Public radio stations work as trusted partners with law enforcement, public safety officials, and schools to respond in times of crisis. The Emergency Alert System (EAS) is a national public warning system that requires radio and television broadcasters, wireless cable systems, and satellite operators to provide the President with the capability to address the American public within 10 minutes during a national emergency. Public radio played a role in emergency broadcasts and emergency alerting for decades, and this function is a role of the Public Radio Satellite System (PRSS) and its interconnected stations.

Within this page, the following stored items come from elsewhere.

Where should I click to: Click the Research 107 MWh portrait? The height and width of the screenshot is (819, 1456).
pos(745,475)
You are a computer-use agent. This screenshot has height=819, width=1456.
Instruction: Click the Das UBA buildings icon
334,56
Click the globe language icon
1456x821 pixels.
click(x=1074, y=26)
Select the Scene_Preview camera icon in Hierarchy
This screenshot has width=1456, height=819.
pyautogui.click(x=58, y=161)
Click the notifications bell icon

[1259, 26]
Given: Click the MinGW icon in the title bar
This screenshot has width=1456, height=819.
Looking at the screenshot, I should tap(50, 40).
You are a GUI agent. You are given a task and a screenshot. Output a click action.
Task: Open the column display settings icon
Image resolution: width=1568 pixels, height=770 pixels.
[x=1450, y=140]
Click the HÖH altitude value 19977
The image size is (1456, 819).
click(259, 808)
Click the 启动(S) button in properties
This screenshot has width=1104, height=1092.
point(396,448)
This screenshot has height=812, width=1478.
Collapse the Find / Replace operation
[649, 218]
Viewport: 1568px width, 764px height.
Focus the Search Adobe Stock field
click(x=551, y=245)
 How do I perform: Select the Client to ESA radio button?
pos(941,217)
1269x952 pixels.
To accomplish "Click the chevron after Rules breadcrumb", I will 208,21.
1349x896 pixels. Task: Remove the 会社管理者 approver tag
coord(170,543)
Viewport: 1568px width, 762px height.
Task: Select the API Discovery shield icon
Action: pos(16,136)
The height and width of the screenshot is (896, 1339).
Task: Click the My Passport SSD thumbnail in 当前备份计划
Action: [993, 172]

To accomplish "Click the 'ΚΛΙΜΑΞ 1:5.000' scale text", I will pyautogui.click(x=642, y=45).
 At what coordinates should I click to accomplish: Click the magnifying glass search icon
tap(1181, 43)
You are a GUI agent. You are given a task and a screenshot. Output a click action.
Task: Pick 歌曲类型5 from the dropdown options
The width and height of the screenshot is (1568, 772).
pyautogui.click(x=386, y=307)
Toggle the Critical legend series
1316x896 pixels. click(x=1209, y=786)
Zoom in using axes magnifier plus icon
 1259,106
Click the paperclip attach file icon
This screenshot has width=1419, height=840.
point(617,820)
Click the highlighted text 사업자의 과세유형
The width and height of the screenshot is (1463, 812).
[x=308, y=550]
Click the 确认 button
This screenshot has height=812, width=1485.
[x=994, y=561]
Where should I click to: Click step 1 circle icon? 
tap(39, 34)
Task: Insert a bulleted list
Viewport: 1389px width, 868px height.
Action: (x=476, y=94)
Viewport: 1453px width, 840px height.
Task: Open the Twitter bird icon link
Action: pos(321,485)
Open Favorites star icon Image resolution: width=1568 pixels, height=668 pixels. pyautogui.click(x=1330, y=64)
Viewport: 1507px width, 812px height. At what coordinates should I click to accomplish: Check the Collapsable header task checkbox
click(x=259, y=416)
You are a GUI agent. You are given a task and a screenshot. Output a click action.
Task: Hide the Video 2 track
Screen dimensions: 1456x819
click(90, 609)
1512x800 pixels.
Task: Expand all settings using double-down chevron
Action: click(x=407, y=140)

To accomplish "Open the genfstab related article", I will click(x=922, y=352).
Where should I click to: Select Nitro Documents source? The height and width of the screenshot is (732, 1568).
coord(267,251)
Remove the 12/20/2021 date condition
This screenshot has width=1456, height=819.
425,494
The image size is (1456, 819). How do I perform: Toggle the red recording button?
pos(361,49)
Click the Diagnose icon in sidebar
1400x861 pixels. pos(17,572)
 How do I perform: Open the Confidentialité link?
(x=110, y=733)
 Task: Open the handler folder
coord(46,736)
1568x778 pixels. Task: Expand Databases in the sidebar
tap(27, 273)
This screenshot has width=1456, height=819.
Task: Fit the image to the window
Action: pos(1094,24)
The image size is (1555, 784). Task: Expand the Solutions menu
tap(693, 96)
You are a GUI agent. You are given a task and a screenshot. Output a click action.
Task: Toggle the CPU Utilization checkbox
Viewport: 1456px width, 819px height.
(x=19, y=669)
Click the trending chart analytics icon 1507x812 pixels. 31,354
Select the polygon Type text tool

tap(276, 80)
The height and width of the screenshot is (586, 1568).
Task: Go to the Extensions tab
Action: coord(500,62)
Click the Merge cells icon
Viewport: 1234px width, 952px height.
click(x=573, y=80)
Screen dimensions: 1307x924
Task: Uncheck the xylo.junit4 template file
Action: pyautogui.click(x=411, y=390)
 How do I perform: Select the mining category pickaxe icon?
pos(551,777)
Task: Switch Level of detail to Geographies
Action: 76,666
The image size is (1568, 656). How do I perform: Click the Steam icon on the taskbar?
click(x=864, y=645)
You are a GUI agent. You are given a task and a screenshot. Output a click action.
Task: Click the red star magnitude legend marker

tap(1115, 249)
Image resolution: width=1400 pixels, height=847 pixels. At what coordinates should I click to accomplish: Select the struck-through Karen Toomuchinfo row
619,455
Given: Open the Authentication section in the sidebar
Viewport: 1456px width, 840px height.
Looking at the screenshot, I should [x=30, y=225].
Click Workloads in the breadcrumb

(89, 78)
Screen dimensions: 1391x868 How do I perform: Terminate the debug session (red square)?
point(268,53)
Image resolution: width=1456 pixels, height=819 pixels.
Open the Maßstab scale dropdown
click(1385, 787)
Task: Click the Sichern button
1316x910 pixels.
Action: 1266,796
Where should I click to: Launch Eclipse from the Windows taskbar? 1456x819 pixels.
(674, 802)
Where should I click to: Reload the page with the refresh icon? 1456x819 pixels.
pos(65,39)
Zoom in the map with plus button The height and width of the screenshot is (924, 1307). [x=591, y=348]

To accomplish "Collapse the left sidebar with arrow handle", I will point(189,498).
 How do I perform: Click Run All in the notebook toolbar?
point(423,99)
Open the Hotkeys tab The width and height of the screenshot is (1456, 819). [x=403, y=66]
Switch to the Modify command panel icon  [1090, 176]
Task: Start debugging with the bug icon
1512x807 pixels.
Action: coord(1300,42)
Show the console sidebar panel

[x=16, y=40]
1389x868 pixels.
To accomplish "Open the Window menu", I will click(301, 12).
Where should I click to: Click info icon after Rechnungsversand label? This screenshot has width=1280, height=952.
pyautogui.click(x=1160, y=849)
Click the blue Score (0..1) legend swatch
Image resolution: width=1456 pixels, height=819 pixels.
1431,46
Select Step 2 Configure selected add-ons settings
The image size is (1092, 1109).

In addition to issuing automated alerts, rural radio stations also have the ability to provide live, original reporting for on-air and online coverage and continuous coverage before, during, and after disasters. Public radio provides education to prepare people for natural disasters such as tornadoes, hurricanes, pandemics, floods, tsunamis, and wildfires. Given their role as local news providers, stations spring into action, even overnight, to bring staff on the air for live updates and information to supplement an automated alert. The ability to tune to live broadcasts is especially important during major weather events when communities need consistent, informative public safety updates about evacuation orders, the path of a tornado, the location of a shelter or potable water, or where to send livestock to safety. This accessibility is even more important when the power goes out, and other forms of news or alerts become unavailable. Rural stations cover state and local press conferences, interview government officials, broadcast PSAs for disaster awareness, and provide information on where to access resources for recovery. Stations are committed to their role as essential emergency communications providers for timely, accurate information to rural audiences on unfolding disasters and emergency situations.